Table 3 The eutrophication index (EI) of Xiangshan Bay during 2012–2019 and 2022.

Biological traits and functional diversity

The biological traits, trait modalities and trait codes of macrobenthic organisms in Xiangshan Bay are listed in Table 1, and the proportions of macrobenthic trait modalities in Xiangshan Bay across the sampling period and sampling area are presented in Fig. 2. The biological traits of the macrobenthic communities (community-weighted mean traits) were characterized by small (1–3 cm) and large (> 10 cm) body sizes. According to the AMBI ecological groups, the macrobenthic community was mostly composed of indifferent and tolerant species, with sensitive species making up a smaller percentage of the population. With respect to feeding habits, deposit feeders and predators were the most abundant in the communities, and most the species favored free-living habits.

Fig. 2
figure 2

Spatial and temporal variation in macrobenthic trait modalities in Xiangshan Bay based on the proportion of biological traits in each category (body size, AMBI ecological groups, feeding mode, living habit and mobility).

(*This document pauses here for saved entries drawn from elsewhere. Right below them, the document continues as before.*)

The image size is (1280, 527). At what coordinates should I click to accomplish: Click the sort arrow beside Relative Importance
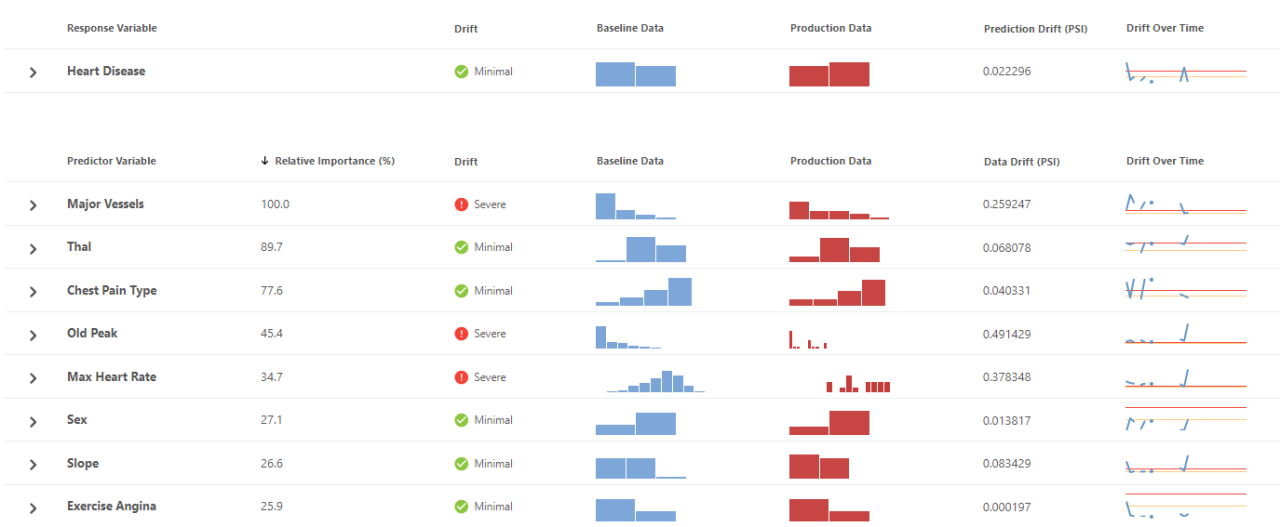pos(265,161)
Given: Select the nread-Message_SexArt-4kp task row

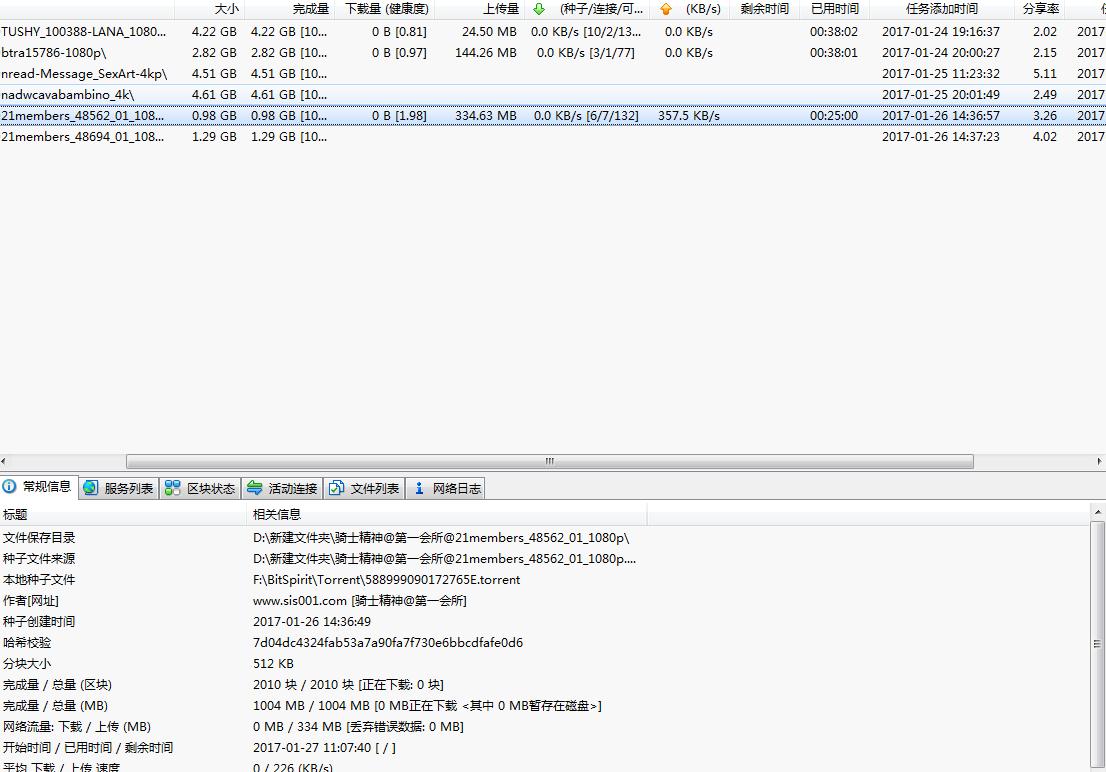Looking at the screenshot, I should click(84, 74).
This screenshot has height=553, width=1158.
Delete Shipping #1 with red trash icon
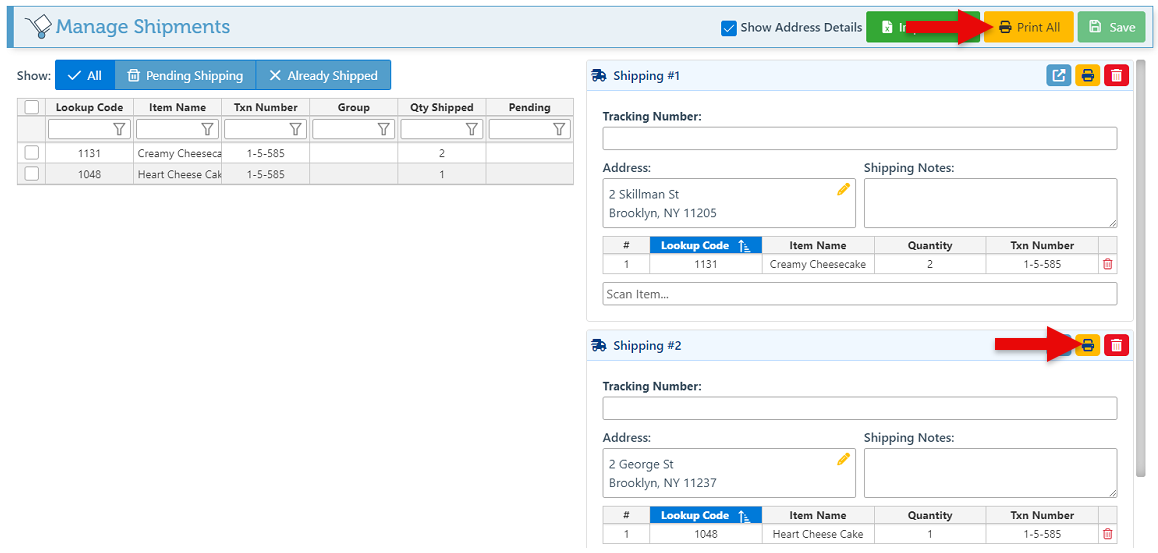point(1117,76)
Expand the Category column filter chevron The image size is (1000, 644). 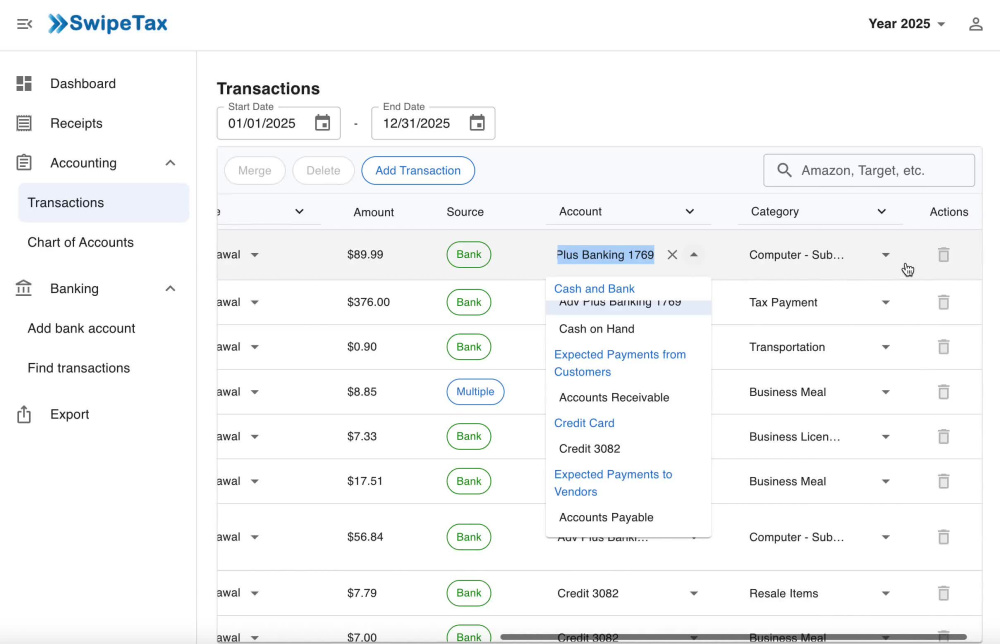(x=881, y=212)
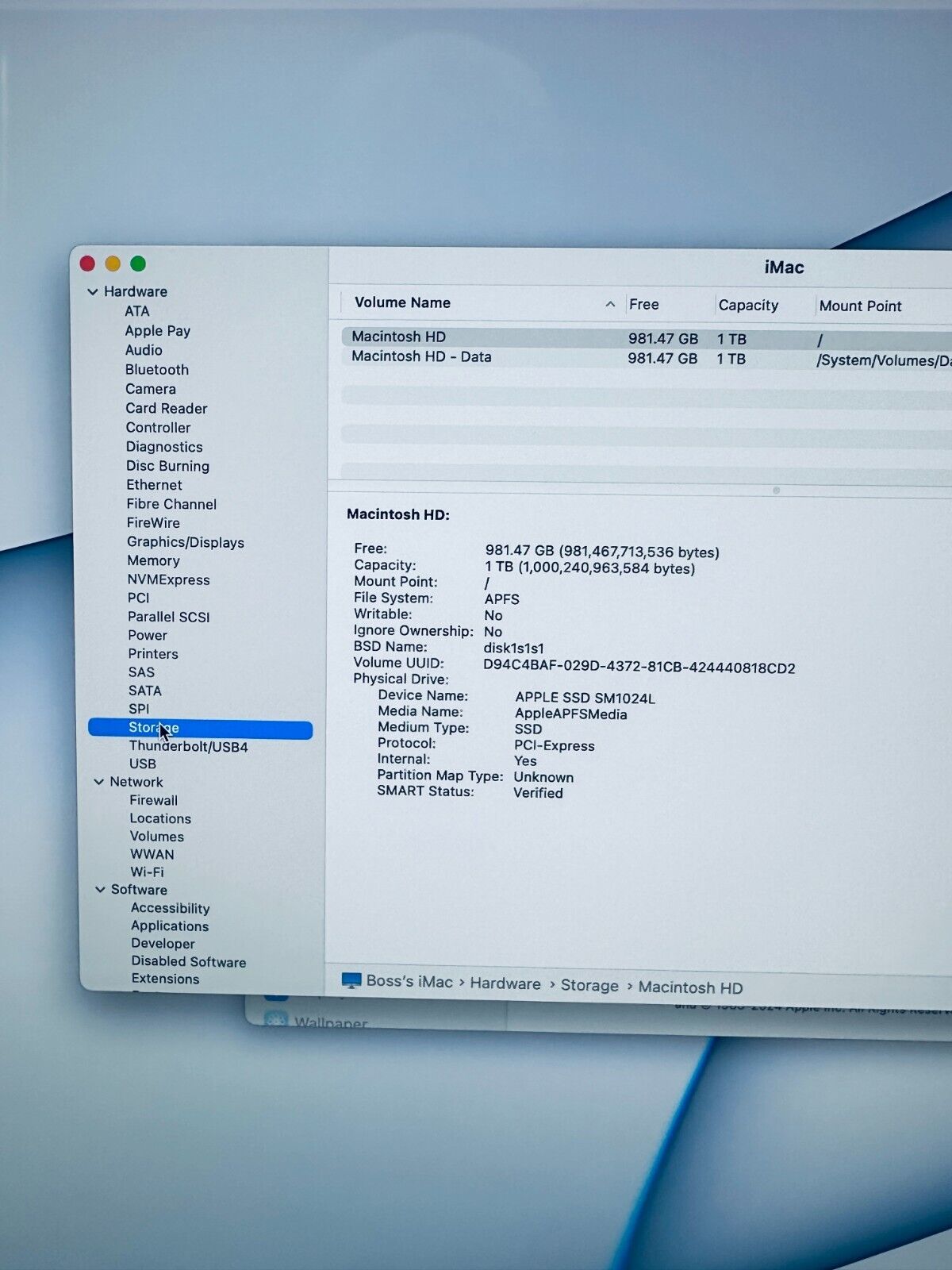Open Graphics/Displays in the sidebar
Image resolution: width=952 pixels, height=1270 pixels.
(186, 542)
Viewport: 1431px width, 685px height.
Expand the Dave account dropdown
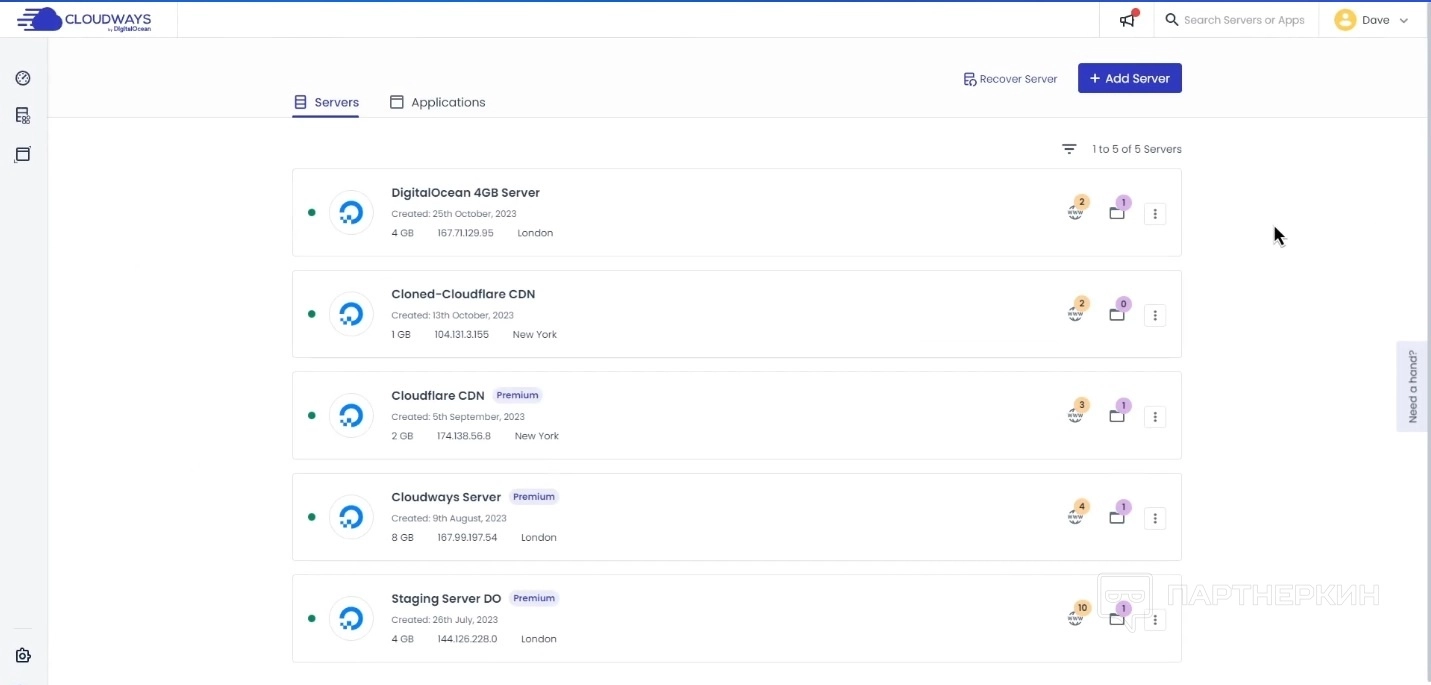point(1371,20)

The temporal variations in macrobenthic species number, functional diversity indices and functional redundancy are shown in Figs. 3 and 5. The results of the Kruskal‒Wallis rank sum test indicated that there was no significant overall temporal difference (P > 0.05) in any species or functional diversity indices or functional redundancy. However, the results of two-way PERMANOVA indicated that the species diversity matrix showed a significant overall temporal difference (P < 0.05). A pairwise test indicated that the species diversity matrix significantly differed between 2012 and 2014, between 2012 and 2018, between 2013 and 2018, and between 2017 and 2018. PERMDISP indicated no significant temporal differences in dispersion (P > 0.05) for the species diversity matrix. No significant temporal difference was detected for the functional diversity matrix via two-way PERMANOVA (P < 0.05). PERMDISP indicated significant temporal differences in dispersion (P > 0.05) for the functional diversity matrix. Pairwise tests revealed that the dispersion of functional diversity in 2019 significantly differed from that in 2012, 2013, 2014, 2015, 2016, 2017 and 2022 (P < 0.05); functional dispersion in 2018 significantly differed from that in 2013, 2016 and 2022 (P < 0.05); and functional dispersion in 2014 significantly differed from that in 2016 (P < 0.05).

Fig. 3
figure 3

Temporal variations in macrobenthic species and functional diversity indices in Xiangshan Bay across the sampling area.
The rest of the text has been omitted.